東部中の科学部自然課 ホームページを開設 「研究成果、見て」


 小県郡東部町の東部中学校の部活動、科学部自然課は、地域の自然をテーマに研究した内容を紹介するインターネットのホームページをこのほど開設した。研究成果を多くの人に発信していこうと、部員たちが力を合わせて作り、「今後も研究した内容を、随時掲載していきたい」と意気込んでいる。

 ホームページは、昨年度と今年度に東部町内で研究した▽学校周辺にあるケヤキ林の動植物▽植物の大気浄化作用▽酸性雨の研究▽湯の丸高原池の平の自然―の四分野を詳しく紹介。カラー写真や地図、グラフなどを数多く使っており、見やすく構成している。

 湯の丸高原の自然観察調査は昨年五月に実施。まだ雪が残っており、春の植物が芽吹いていない姿や標高約二、〇〇〇メートルの池の平湿原のひっそりとした様子、部員が見つけたニホンカモシカの足跡などをカラー写真を使って紹介している。

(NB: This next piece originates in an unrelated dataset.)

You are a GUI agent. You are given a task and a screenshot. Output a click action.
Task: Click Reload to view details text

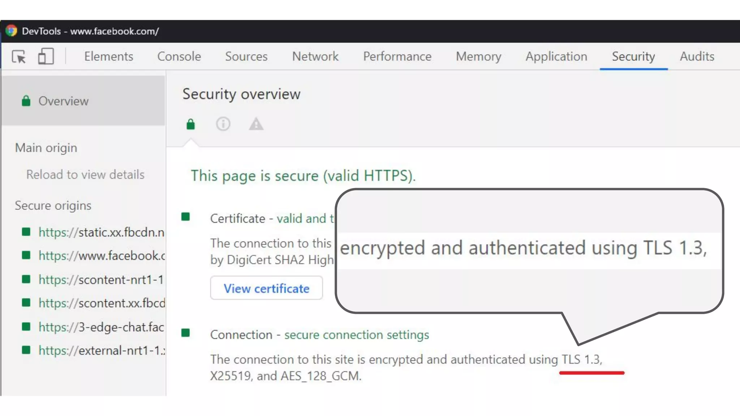tap(85, 175)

 同課には一、二年生合わせて六人が所属。植生や動物、気候などを取り上げて研究している。毎年開いている上小科学作品展や同校の文化祭でしか発表の機会がないため、その都度、研究成果を発表していきたいと、昨年十月からホームページづくりに取り組んだ。学校周辺の手書きの地図をパソコンに入力したり、グラフを作るのに時間がかかり苦労したという。